Hari Om says that at one point of time during the hearings, he deeply regretted having filed it in the first place as it seemed the residents would be evicted out of the government land.

“I will not say much, but if it were not for the judges, the government lawyer was ready to throw the migrants under the bus by questioning their occupation of the land,” he told this correspondent. “I was beginning to think I had made a blunder.”

Hari Om is referring to the union government’s position in October 2021 when their Counsel opposed the electricity connection for the camp arguing that the migrants had encroached the defence land.

“But the effort has borne fruit and that’s what matters in the end,” he says. “All thanks to the judges.”

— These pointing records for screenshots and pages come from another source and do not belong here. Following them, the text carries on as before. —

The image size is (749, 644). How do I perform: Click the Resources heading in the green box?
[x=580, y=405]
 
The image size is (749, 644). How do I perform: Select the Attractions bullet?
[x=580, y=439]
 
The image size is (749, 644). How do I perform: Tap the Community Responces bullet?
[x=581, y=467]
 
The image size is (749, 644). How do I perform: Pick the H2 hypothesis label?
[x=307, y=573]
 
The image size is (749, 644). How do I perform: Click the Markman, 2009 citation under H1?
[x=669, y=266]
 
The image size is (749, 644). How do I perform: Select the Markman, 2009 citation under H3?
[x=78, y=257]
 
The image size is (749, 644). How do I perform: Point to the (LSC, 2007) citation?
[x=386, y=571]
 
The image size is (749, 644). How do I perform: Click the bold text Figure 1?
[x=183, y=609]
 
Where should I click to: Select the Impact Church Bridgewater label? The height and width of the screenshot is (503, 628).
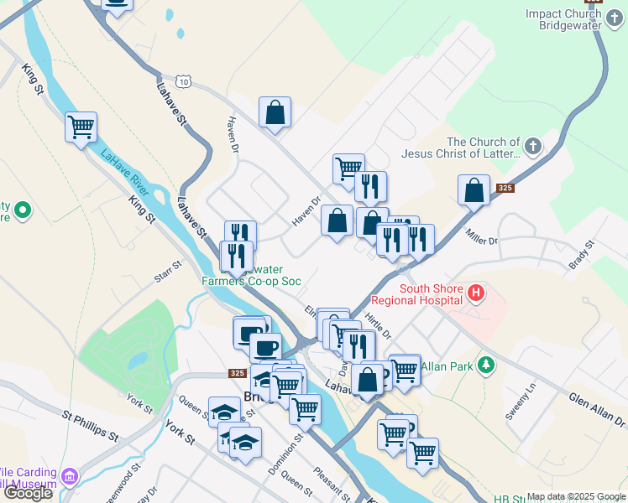[564, 19]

Teerath Das, a resident of the camp who had not gone for work that day, said that the biggest problem — even bigger than the non-functional fans in the summers — was that the men were not able to charge their mobile phones.

Like most men in the camp, Teerath Das sells mobile accessories in the nearby markets. Women tend to household chores and make embroidered bedsheets and table covers. Teerath Das’s wife laughs when asked about her mobile phone, saying she does not have one, and says she wants more light bulbs. 

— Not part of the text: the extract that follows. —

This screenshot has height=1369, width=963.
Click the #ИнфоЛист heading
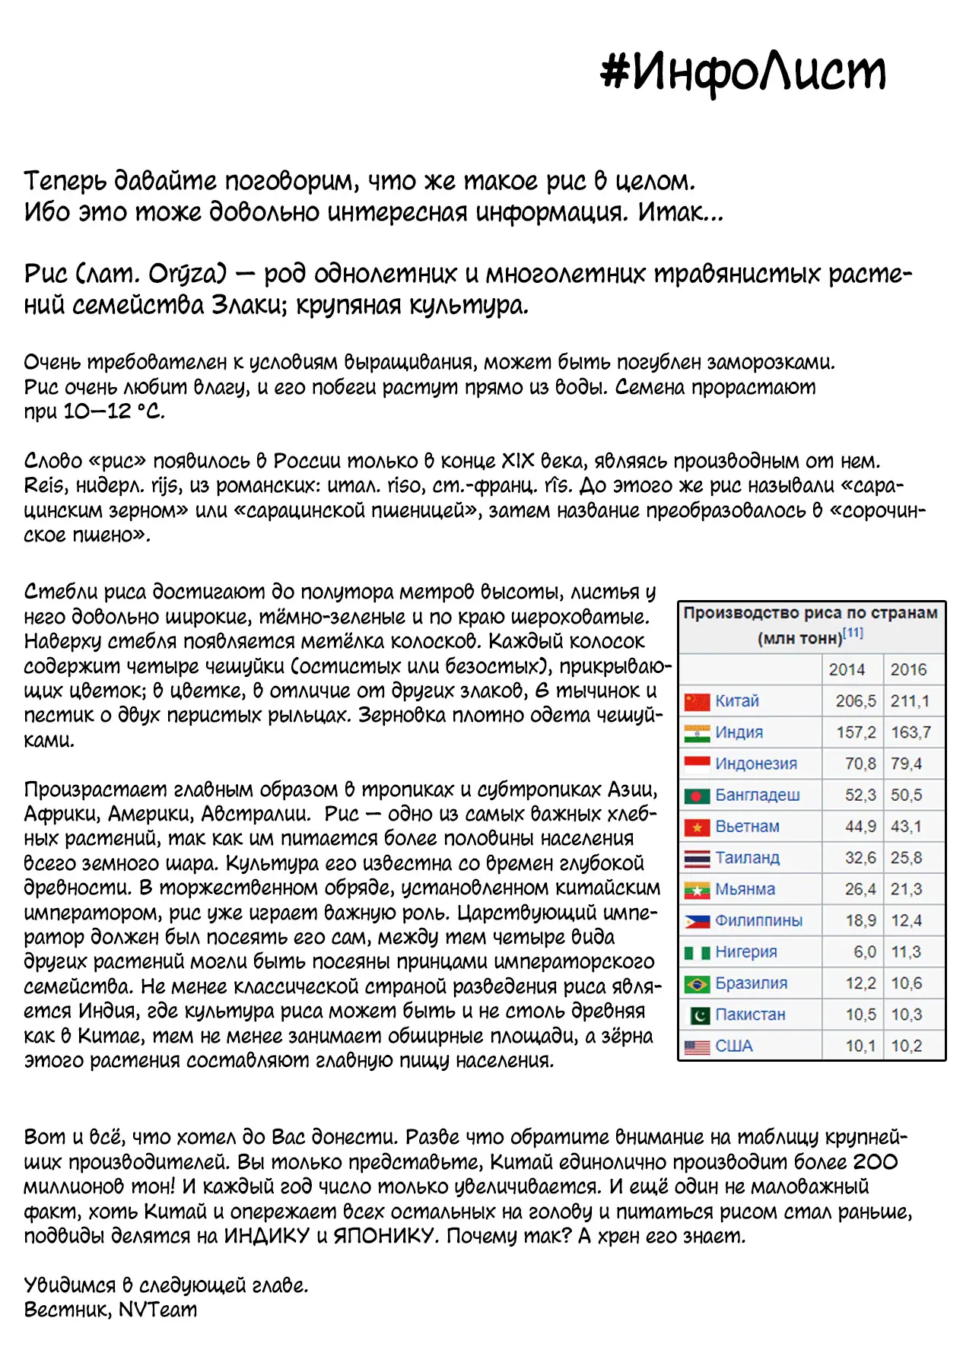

Like other women in the camp, she cooks on a clay oven (chulha) using wood as fuel. She prepares three cups of kahwa with jaggery and serves us with some namkeen.

This correspondent with the cam residents checking out their embroidered work

A resident cooking on clay stove

Hari Om says the camp has 890 people, of which 220 are children, and this figure does not include the two persons who joined two days ago. 

Asked how he began working at the camp, Hari Om says that back in 2013, he would volunteer for a group that resisted Pakistani Muslim migrants setting up housing in Adarsh Nagar. “We have to ensure the demography does not change drastically,” he says.

“If you go to Attari-Wagah border and watch people entering India, you will see many burqa-clad women with large amounts of luggage. They come on tourist visa on the pretext of visiting Islamic dargahs, but stay here on long-term visa. Rich Muslims call them here to fill the houses they vacate for shifting to better colonies,” says Hari Om.

For the uninitiated, this is how Pakistani Hindus enter India: They typically arrive on a month-long pilgrim’s visa to Haridwar and Mathura or other places of Hindu religious significance, and subsequently apply for LTV for which they need a local resident as guarantor. 

“The way we act as guarantor for Hindus, local Muslims act as guarantor for Pakistani Muslims,” says Hari Om and shows a video he recorded two days ago from the border of a burqa-clad women carrying a large luggage on her head. “See, does it look like she is here only to visit some shrines?” 

Hari Om says he is a frequent visitor to the border as he needs to bring the migrants to New Delhi for rehabilitation.

Teerath Das

Teerath Das’s brother (in red)

Teerath Das’s younger brother, who is almost a lookalike of his elder brother, says that for the past eight years, residents have gone on without electricity, and when they come home after a hard day’s work, they do not get a working fan to sleep under.

He says that no room in the camp has a television or radio set, but they might buy one set for the camp after the connection work is complete.